Blossom Meadow Farm of Southold was recently awarded a pair of Good Food awards for its strawberry and red raspberry jams.

These accolades are given annually to food and drink crafters around the nation through blind tastings and a vetting process. Blossom Meadow is one of 13 preserve winners nationwide, and the only company to win two medals.

“Now that we’ve really gotten into jam, and I have been churning out quite a few jars, I was like, ‘All right, you know, it’s time for entering the competition,’” said Laura Klahre, the farm’s owner.

She applied in the summer, sent in her jars in August and found out she was a finalist in the fall. She was then put through a sustainability analysis. 

“It’s not just that your jam tastes good. They want to know how it’s grown and where you get your other ingredients from,” she said.

That included having to prove she uses cane sugar and show her organic farm practices. She also uses mason bees and moths for pollination.

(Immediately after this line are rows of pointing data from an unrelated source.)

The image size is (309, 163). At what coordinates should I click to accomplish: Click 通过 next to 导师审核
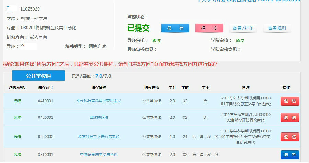[156, 40]
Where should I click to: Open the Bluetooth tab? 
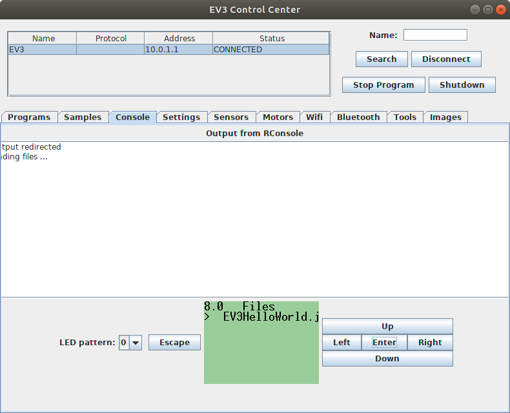coord(358,117)
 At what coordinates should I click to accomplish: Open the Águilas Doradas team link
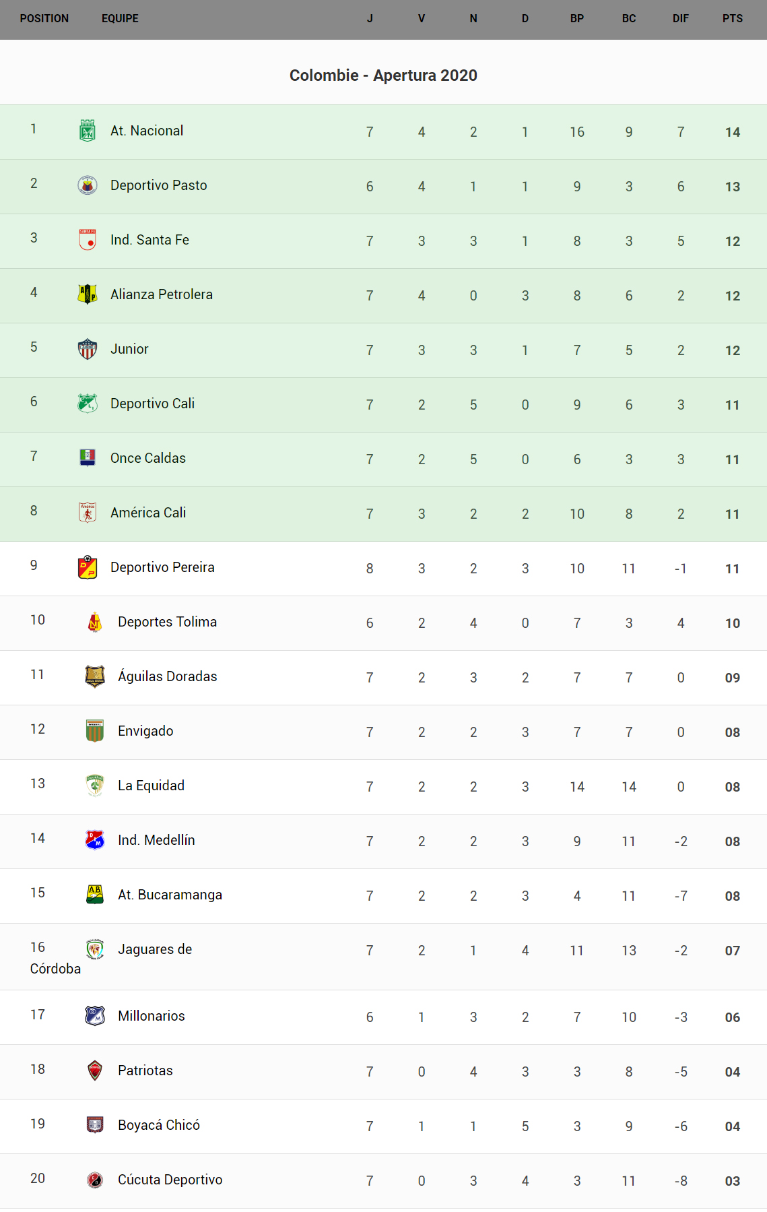point(167,676)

Soon after, Klahre got an email from the Good Food foundation saying she should attend the awards ceremony in San Francisco, and it’s a good thing she did.

“The jam is the direct result of these pollinators, and so it’s kind of neat to show that there’s that connection,” she said. “And then all of a sudden to win this Good Food award, two Good Food awards, is pretty wild.”

Her awards were presented by two people she looks up to: Michael Pollan, journalist and author of “Omnivore’s Dilemma,” and Alice Waters, chef, restaurateur and champion of organic and local ingredients.

“You work so hard, and to have this vision of a small farm where alternative pollinators and good growing practices are the focus, and then all of a sudden to be whisked away and appreciated on a national stage was otherworldly,” she said.

Klahre said her alternative pollination methods and letting the fruit ripen on its own time are what set her jam apart. And for now, she is happy to keep doing that.

“Our future is to just keep on going with what we are,” she said. “We just want to keep on producing great fruit from these two acres and just making a limited amount of jam each year.”

To get your hands on a jar, or two, you’ll have to wait until their winery tasting room, Coffee Pot Cellars in Cutchogue, re-opens Feb. 14. But if you can’t wait any longer, head to their website to order some online.